START ENTRIES SHOWN
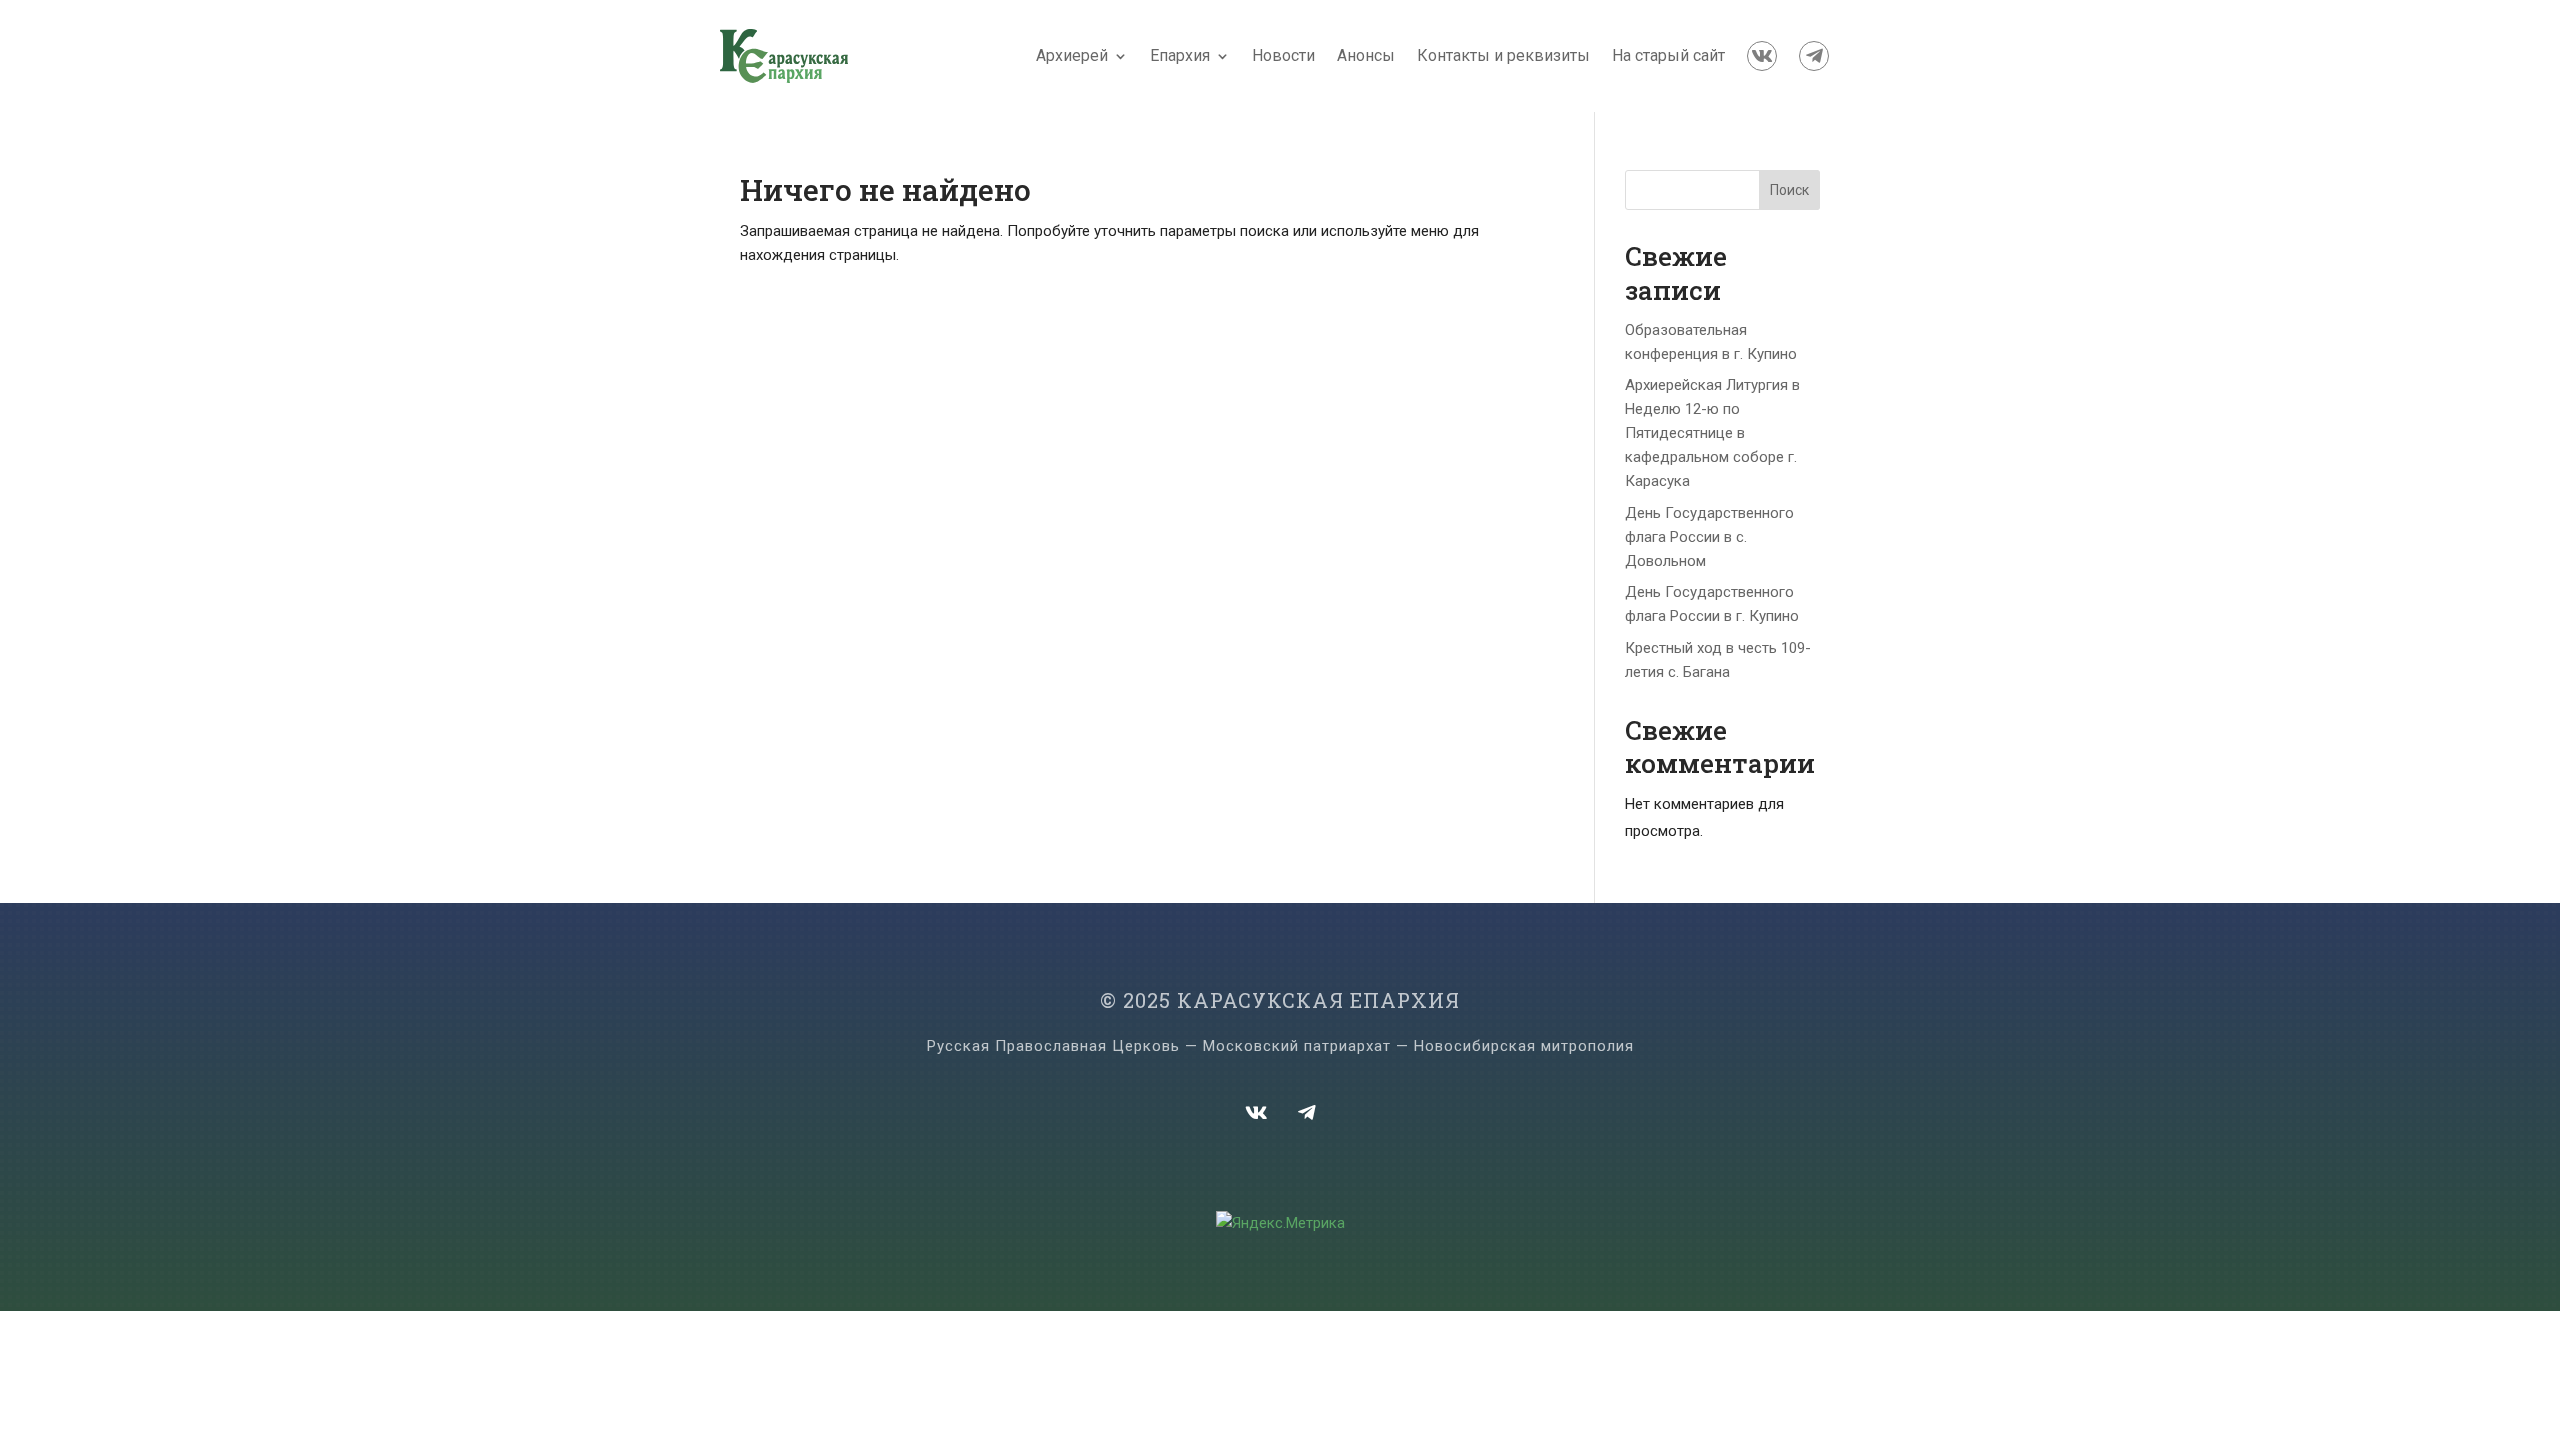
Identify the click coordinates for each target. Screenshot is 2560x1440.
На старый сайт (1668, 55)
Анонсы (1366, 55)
END ENTRIES SHOWN
START ENTRIES SHOWN
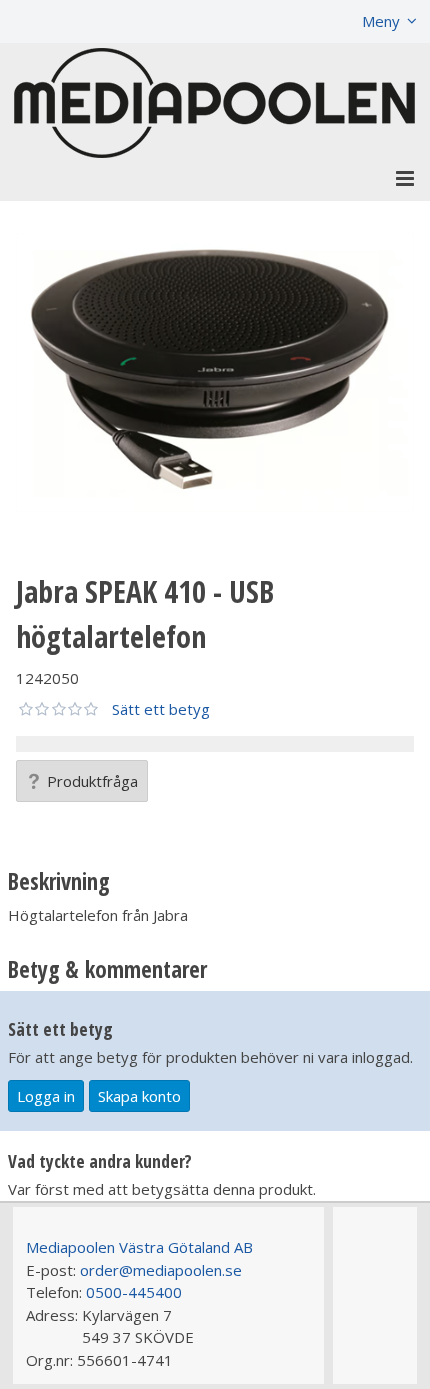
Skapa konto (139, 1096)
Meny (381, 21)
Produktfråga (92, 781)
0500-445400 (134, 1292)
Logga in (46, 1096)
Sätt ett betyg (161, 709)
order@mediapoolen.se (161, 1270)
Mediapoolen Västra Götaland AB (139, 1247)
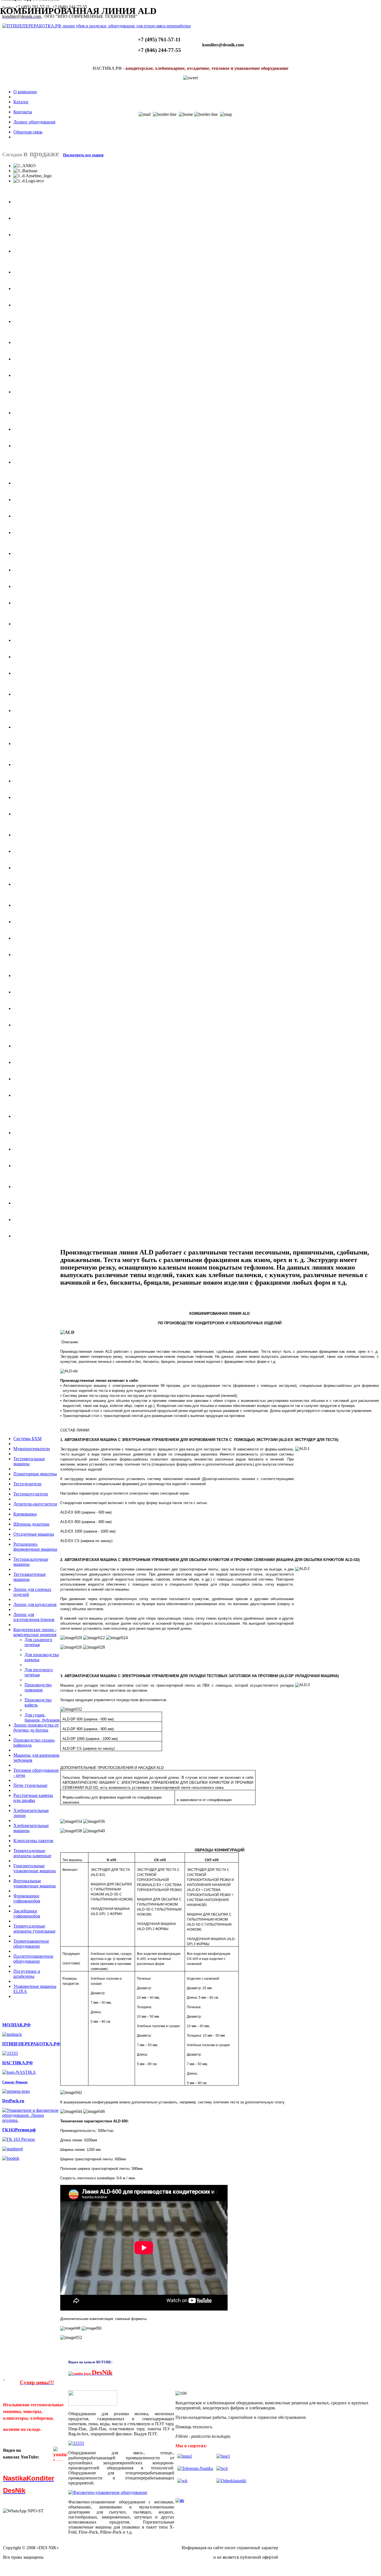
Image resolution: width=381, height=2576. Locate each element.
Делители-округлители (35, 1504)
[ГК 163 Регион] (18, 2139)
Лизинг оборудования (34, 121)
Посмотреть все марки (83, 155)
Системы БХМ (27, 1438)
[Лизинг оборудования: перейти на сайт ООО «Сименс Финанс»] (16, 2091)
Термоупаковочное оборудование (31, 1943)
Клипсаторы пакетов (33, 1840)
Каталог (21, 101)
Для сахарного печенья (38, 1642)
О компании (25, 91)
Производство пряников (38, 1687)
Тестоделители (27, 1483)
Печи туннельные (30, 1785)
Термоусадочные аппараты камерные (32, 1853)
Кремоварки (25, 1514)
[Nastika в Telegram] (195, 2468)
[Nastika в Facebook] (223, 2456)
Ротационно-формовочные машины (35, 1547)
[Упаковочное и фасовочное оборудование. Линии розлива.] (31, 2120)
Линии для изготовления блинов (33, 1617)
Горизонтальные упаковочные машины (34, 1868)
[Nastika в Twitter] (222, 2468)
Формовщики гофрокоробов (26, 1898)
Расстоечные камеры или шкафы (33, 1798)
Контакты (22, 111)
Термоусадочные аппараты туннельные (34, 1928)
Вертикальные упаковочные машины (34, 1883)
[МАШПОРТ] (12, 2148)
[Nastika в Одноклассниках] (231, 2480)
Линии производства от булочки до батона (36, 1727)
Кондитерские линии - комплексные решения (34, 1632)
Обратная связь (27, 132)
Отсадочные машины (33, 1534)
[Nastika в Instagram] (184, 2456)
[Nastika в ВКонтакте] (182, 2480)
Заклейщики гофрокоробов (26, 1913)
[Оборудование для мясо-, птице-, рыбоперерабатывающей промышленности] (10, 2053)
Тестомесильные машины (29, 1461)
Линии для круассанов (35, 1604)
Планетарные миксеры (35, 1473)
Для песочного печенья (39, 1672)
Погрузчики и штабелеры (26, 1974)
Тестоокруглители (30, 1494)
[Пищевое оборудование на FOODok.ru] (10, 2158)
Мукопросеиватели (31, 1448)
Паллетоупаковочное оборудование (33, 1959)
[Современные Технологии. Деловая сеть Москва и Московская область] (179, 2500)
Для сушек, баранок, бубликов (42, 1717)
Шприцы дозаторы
END ENTRIES SHOWN
§ TASK GOAL: Scan the lines above for "Линии для изготовления блинов (33, 1617)" and for "Линии производства от". Repeat exactly the line holding each of them and every line in between.

§ EXPECTED ANSWER:
Линии для изготовления блинов (33, 1617)
Горизонтальные упаковочные машины (34, 1868)
[Nastika в Twitter] (222, 2468)
Формовщики гофрокоробов (26, 1898)
Расстоечные камеры или шкафы (33, 1798)
Контакты (22, 111)
Термоусадочные аппараты туннельные (34, 1928)
Вертикальные упаковочные машины (34, 1883)
[МАШПОРТ] (12, 2148)
[Nastika в Одноклассниках] (231, 2480)
Линии производства от булочки до батона (36, 1727)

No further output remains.